A hot patch fails to be installed on Sx900&T series devices or other errors occur due to abnormalities on the storage devices.
Note: Dual controllers are checked when installing a hot patch. Failure on any controller may cause the installation to fail. Therefore, analyze logs of dual controllers.
The storage device will check the current CPU usage before installing a hot patch. If the CPU usage is over 60%, the hot patch cannot be installed.
Step 1: In the message of the storage system, search for the keyword check cpu using failed to check whether the CPU usage meets the requirement for installing a hot patch.
Step 2: Check whether the high CPU usage is caused by the os_debug_mode_pH thread.
The OS_debug_mode_pH thread is not stopped because the maintenance personnel abnormally exit the debug mode.
Versions affected: V100R005C00SPC003 to V100R005C00SPC900.
Go to the minisystem mode, and run the top command. The CPU usage for the os_debug_mode_pH thread is 35%.
The storage device will check the system memory before installing a hot patch. If the memory is less than 80 MB, the hot patch cannot be installed.
In messages, search for the keyword end to check system memory to check whether the memory meets the requirement for installing a hot patch.
Check whether the busy function is in the call stack of a CPU. If the function is in the call stack, activate the hot patch after the function exits from the call stack. This process will repeat for eight times at an interval of one second. The hot patch will fail to be installed after eight attempts.
In the message log, search for the keyword busy. If the following information is displayed, the failure is caused by a busy function.
1) Delete the os_debug_mode_pH thread.
Check the PID of the thread, which is 19762 in the following figure.
In debug mode of the storage device, run the kill -9 [PID] command. For example, you can run kill -9 19762 to delete the thread, and then reinstall the patch.
2) A hot patch fails to be installed due to excessive CPU usage, which is caused by heavy service pressure.
In the message of the storage system, search for the keyword check cpu using failed to check the CPU usage.
cur indicates the current CPU usage and limit indicates the limited CPU usage.

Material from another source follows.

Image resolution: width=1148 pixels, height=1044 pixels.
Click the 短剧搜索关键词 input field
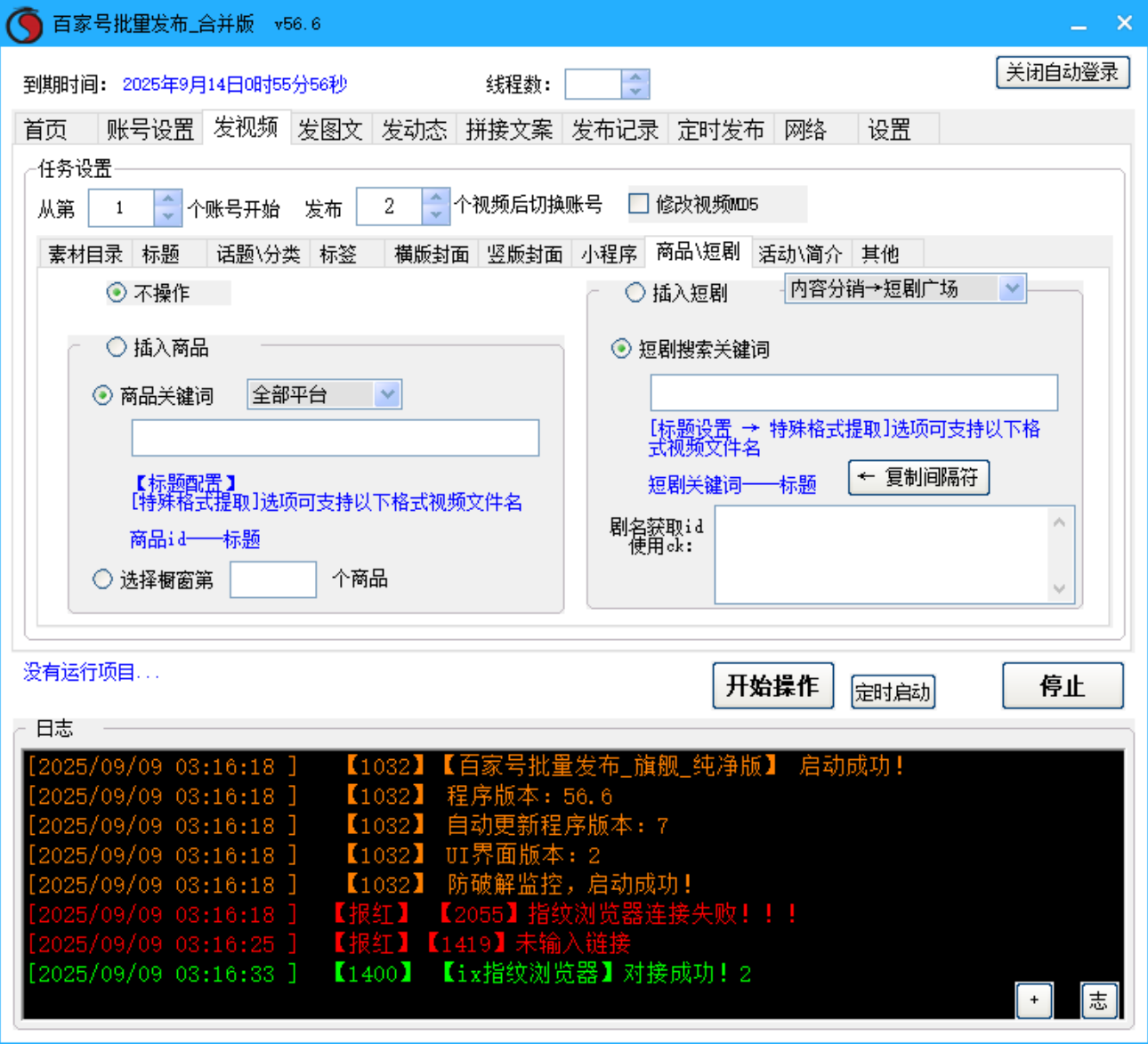tap(854, 392)
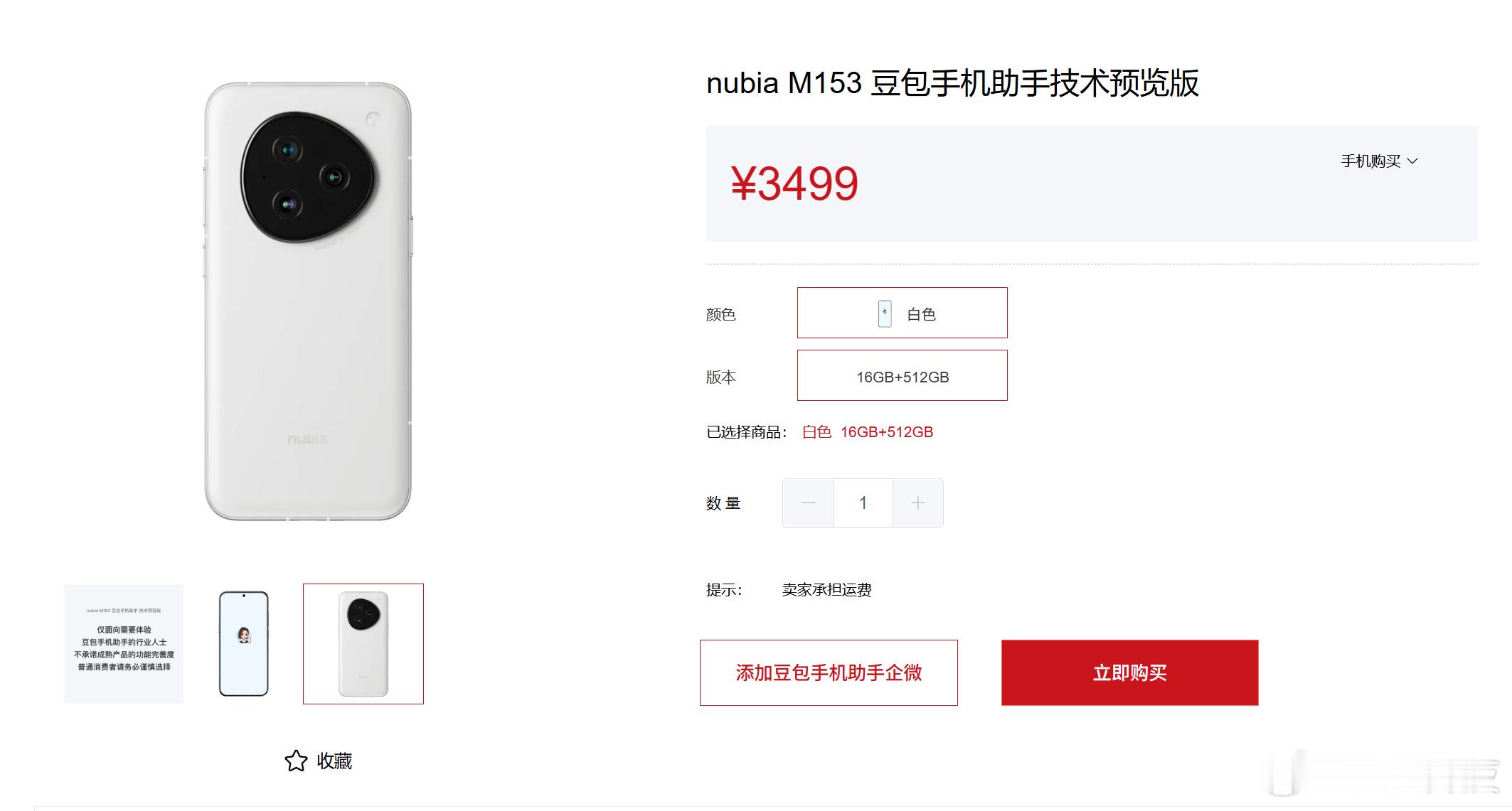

Solution: Check the current service pressure through the performance statistics function. If the service pressure is heavy, reduce the pressure and install the patch.
In messages, search for the keyword end to check system memory to check whether the memory meets the requirement for installing a hot patch.
Currently, installation failures caused by insufficient memory are not found. Generally, such failures are caused by memory leakage. It is recommended to collect and send the logs to R&D engineers for analysis.
Emergency solution: Restart the controller with insufficient memory and then reinstall the hot patch.
In the message log, search for the keyword busy. If the following information is displayed, the failure is caused by a busy function.
1. If the installation failure occurs because a function is BUSY, reinstall the hot patch.
2. If a patch of a single controller is lost because a function is BUSY after the single controller or dual controllers are restarted.
a) In CLI, run showupgradepkginfo -t 3 to check the controller that has patch loss.
In the figure above, the hot patch of controller A is lost.
b) Run the showcontroller command to show the controller that has patch loss. If the primary controller has patch loss, perform step c. If the secondary controller has patch loss, go to step d.
Note: In the preceding two figures, primary controller A has patch loss. Perform step d.
c) Go to the developer mode of the device. The default password is debug@storage. Run the swapcontroller command to set the controller whose patches are installed properly to the secondary controller. (Note: You need to run this command because the storage device deletes the patches of the secondary controller first.)
d) In developer mode, run the delhotpatch command to delete a patch. (Note: Ignore failure reports for this command.)
e) Run the showupgradepkginfo -t 3 command to check whether the patch is deleted. If the patch is not deleted, return to step a. If the patch is deleted, perform step f.
3 If a patch of dual controllers after restart is lost because a function is BUSY,
Note: Currently, a hot patch is found lost only because a function is Busy. If a hot patch is found lost not by a Busy function, contact R&D engineers.
Solution: Upgrade the system to V1R5C02SPC300 or later versions.